History Does Have a Way of Repeating Itself
The 1920s were a period of great significant technological and scientific advancements. This technological progress led to the economic recovery of that time, and together with the huge boom in availability of electricity in most households and workplaces, led to the mass production of goods. Every major electric home appliance was developed during the 20s, leading to efficiencies at homes and businesses that utilized electric solutions. By 1929, almost all manufacturing was using electricity. This resulted in increased productivity in industrial production, which meant higher income for workers. This also meant goods became more affordable because they took less time and effort to manufacture.
Fast forward to 2021, and we see that digital-based companies are at the forefront of the post-pandemic economic recovery.
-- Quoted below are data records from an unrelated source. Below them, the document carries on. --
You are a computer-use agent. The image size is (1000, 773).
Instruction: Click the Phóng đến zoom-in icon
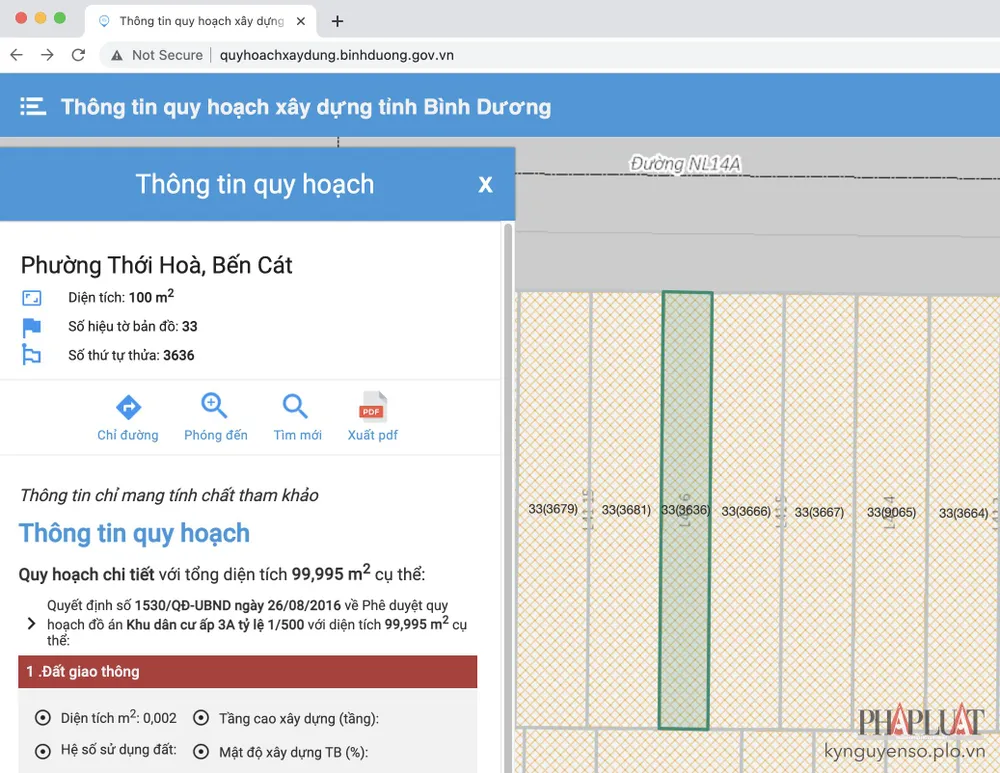pyautogui.click(x=215, y=407)
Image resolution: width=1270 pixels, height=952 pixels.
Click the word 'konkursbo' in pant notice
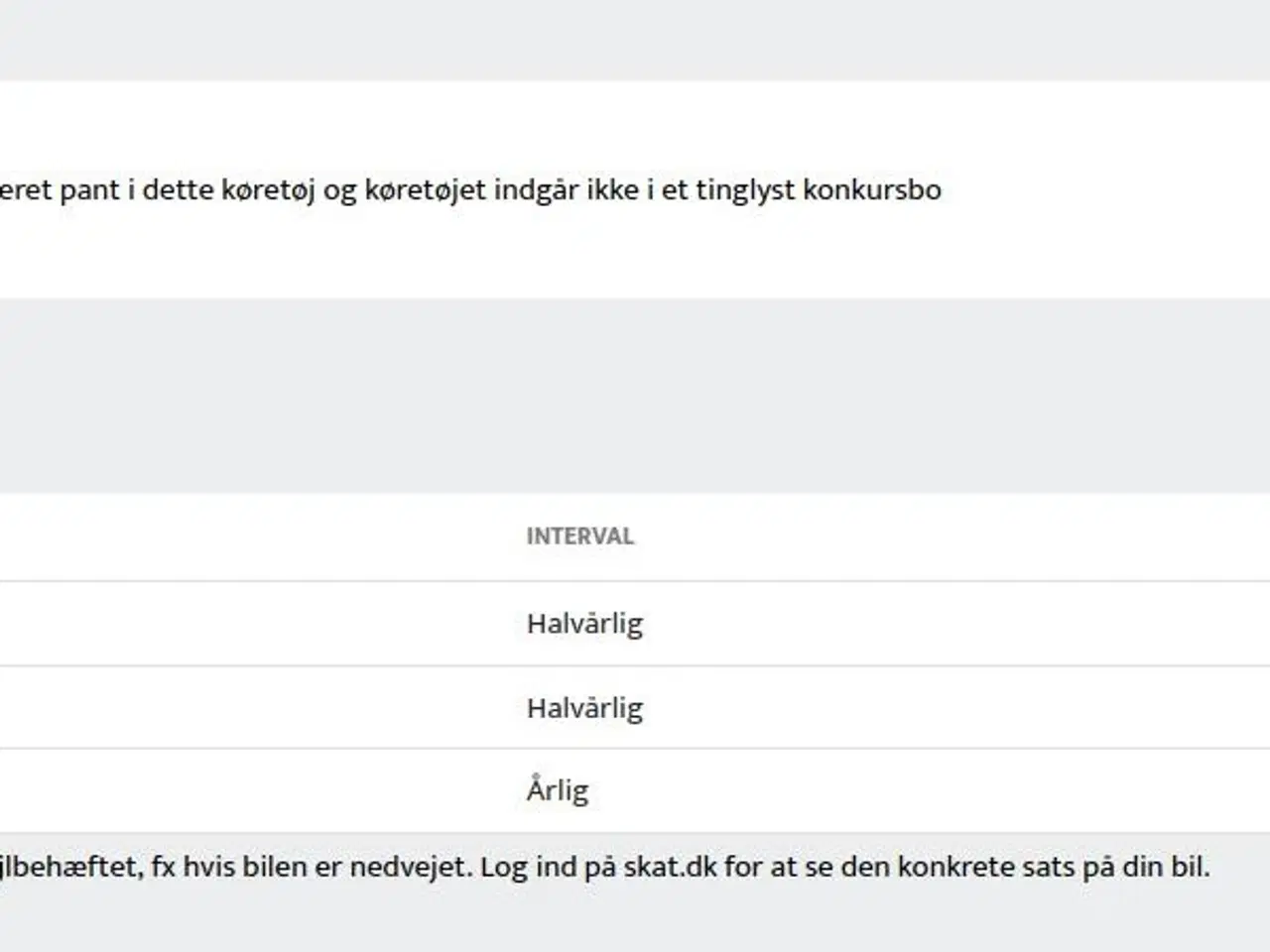click(x=872, y=189)

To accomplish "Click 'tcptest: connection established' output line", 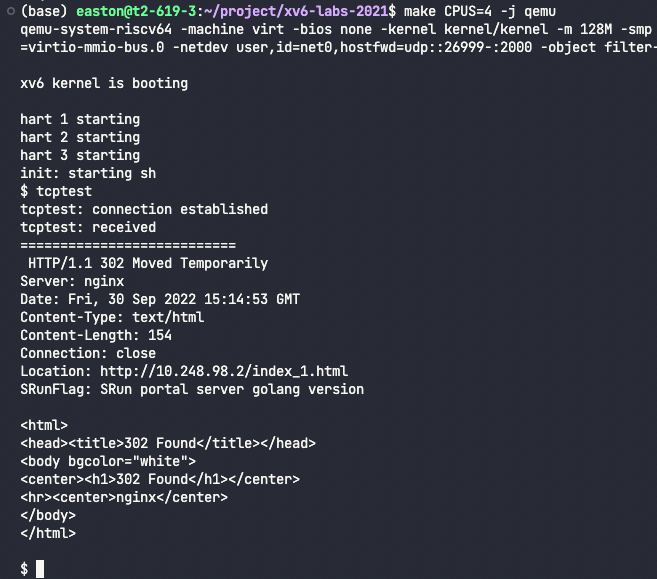I will coord(144,209).
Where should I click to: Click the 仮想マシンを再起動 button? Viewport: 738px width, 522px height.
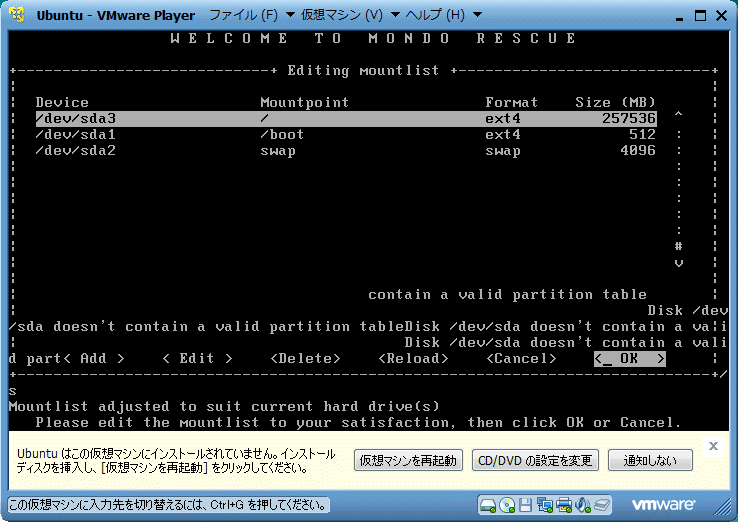click(408, 460)
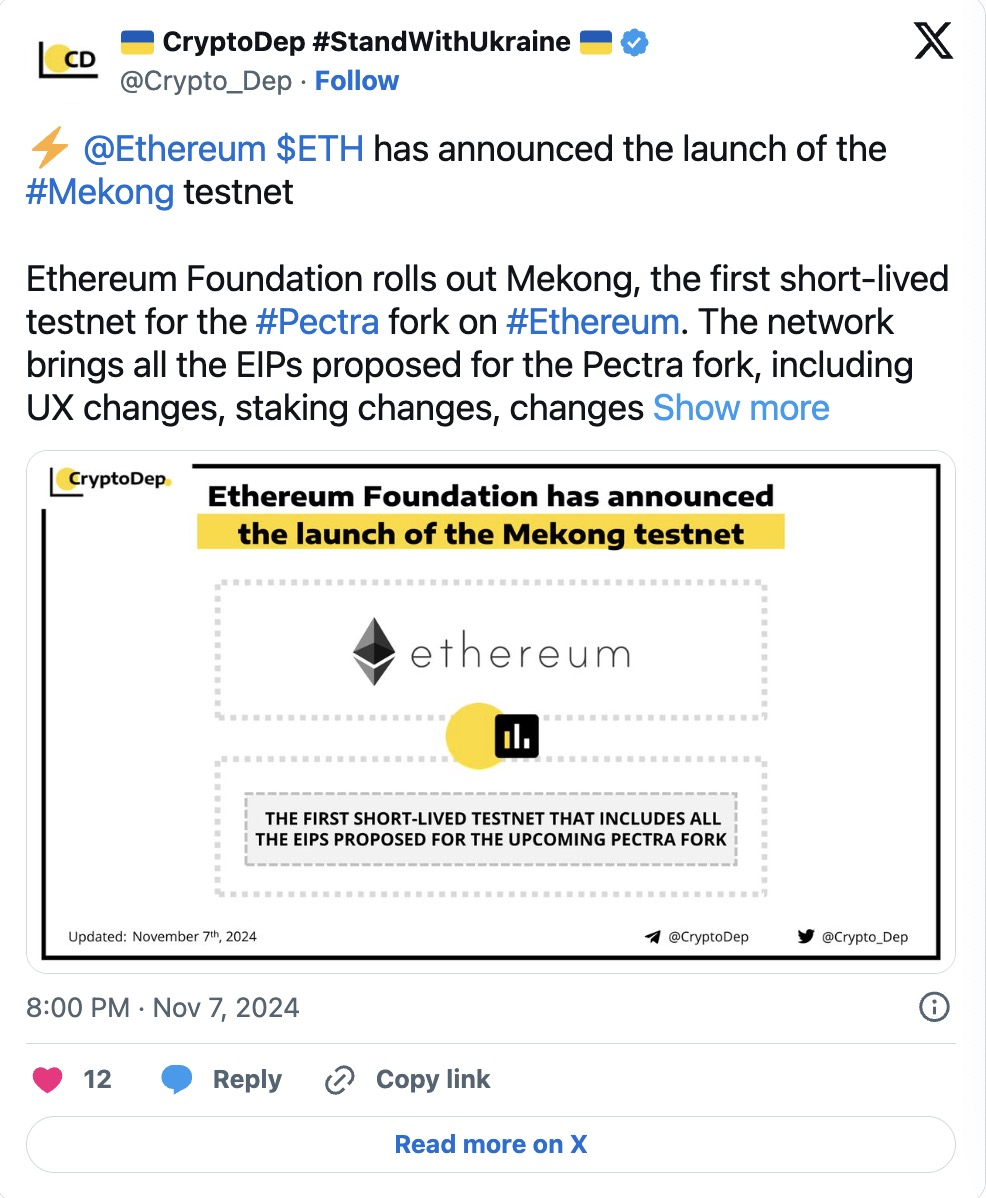Viewport: 986px width, 1198px height.
Task: Open the #Mekong hashtag
Action: [x=100, y=191]
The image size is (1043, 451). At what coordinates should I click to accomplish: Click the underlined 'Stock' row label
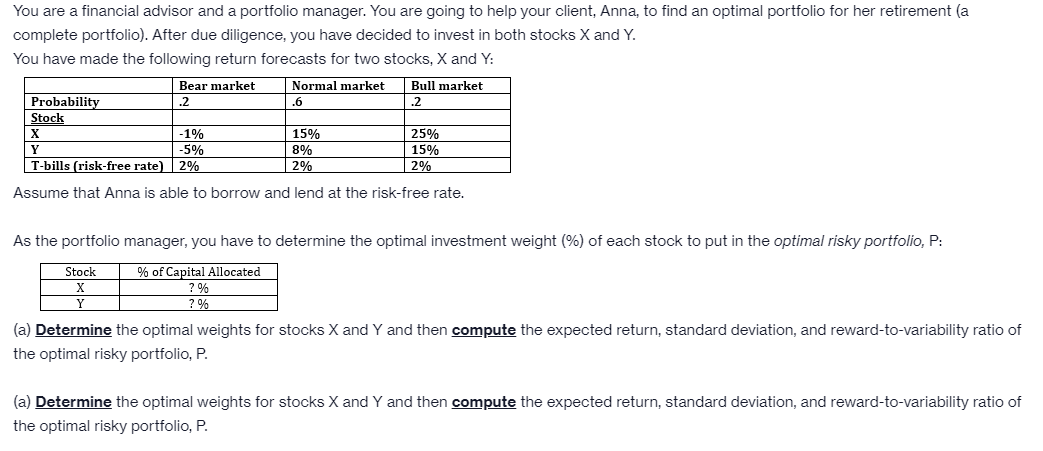coord(48,118)
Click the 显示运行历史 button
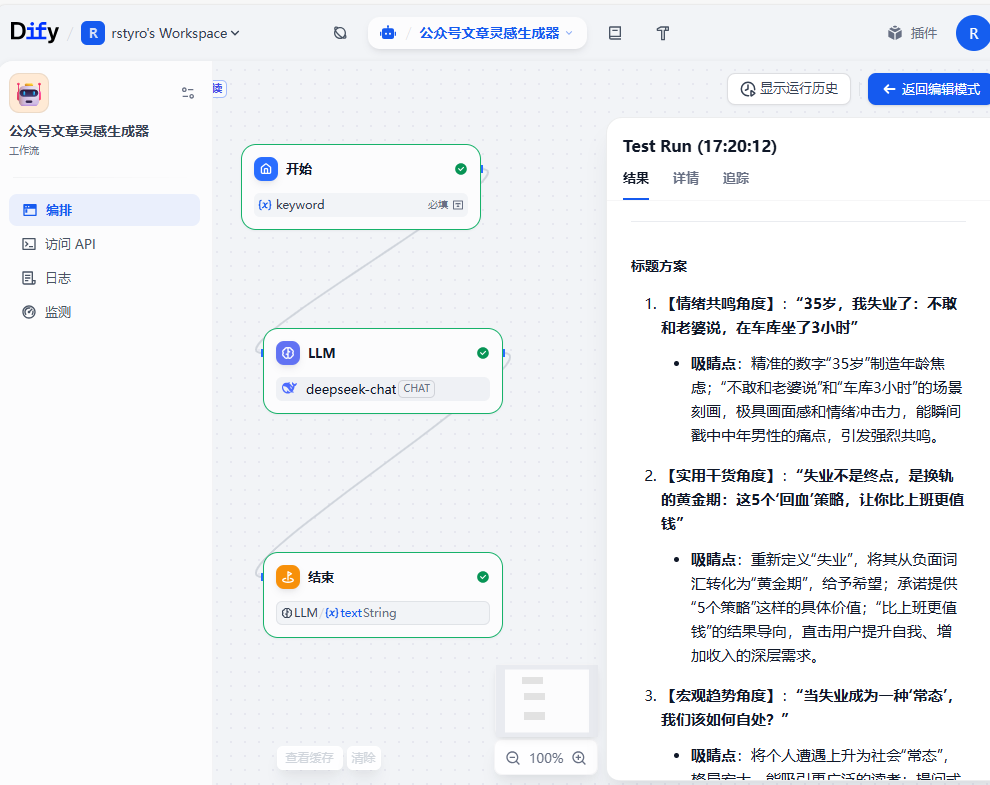Screen dimensions: 990x785 pyautogui.click(x=789, y=88)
Where electricity was the technology that drove much of the 1921 economic recovery, eCommerce and payments digital platforms are the technological driving forces of the post-COVID recovery. Digital sales and distribution of goods for companies are dramatically increasing the speed of payment and delivery of those goods to consumers.
Banking Innovation
The 1921 economic recovery was funded largely by bank loans as more and more consumers used credit to buy new homes, automobiles, and all the "latest technological" innovations. The banks in the 1920s had a very manual process to gather the information necessary to underwrite and approve loans. Most loans were simply made to those applicants who were known in the community, known to employees working at the bank, or known to be employed by businesses in the community. This limited loans to people that lived locally, where the loan data could be verified.
Today's financial institutions can have applicants from anywhere in the US. using digital platforms to capture loan applications for underwriting purposes. A "complete" loan application can be quickly underwritten by a loan officer or even automatically approved upon submission of the loan. Loans were a key component to fuel the 1920s recovery and prove to be a critical part of the current economic recovery.
The Need to Fuel Consumerism
Consumerism is a crucial component for economic recovery. Technology innovation increases the number of goods available to consumers during the recovery period. That innovation can come in the form of new products and services (appliances in the 1920s) or the ability to instantly buy/pay for purchases fueled by digital eCommerce and payments platforms today. In both eras, access to funds is a critical component for the purchase of big-ticket items.
Local loans with underwriting "verified" by being a known member of the local community enabled consumerism in towns across the United States back then. Goods from the proceeds of those loans resulted in local purchases. Today, the digital lending technology used during COVID has enabled loans to be made anywhere in the United States by geographically dispersed applicants, resulting in a high volume of underwritten and funded loans.
As history has taught us, loans are often the source of funds that consumers use to purchase goods during an economic recovery. Thus, they are also a critical element to drive consumerism, and will continue to play an essential role for consumers in the post-COVID recovery. As mortgage rates rise, consumers will likely shift to auto, home equity, credit card, and personal loans to meet their purchase needs.
The Importance of Automation
One lesson that consumers learned from COVID is they should perform their financial activities online, including loan applications. With the expected lending boom, there is a strong need for credit unions to employ automated processes within their digital lending application workflow, in order to maximize their opportunities. Delivering a fully-digital, fully-automated process from application to digital signature to funding is now table stakes for lenders in the post COVID world. Consumers today demand that level of convenience and efficiency. And credit unions will benefit from the speed and increased accuracy that automation brings, enabling them to more easily handle a higher volume of loan applications, to better capitalize on the expected lending boom.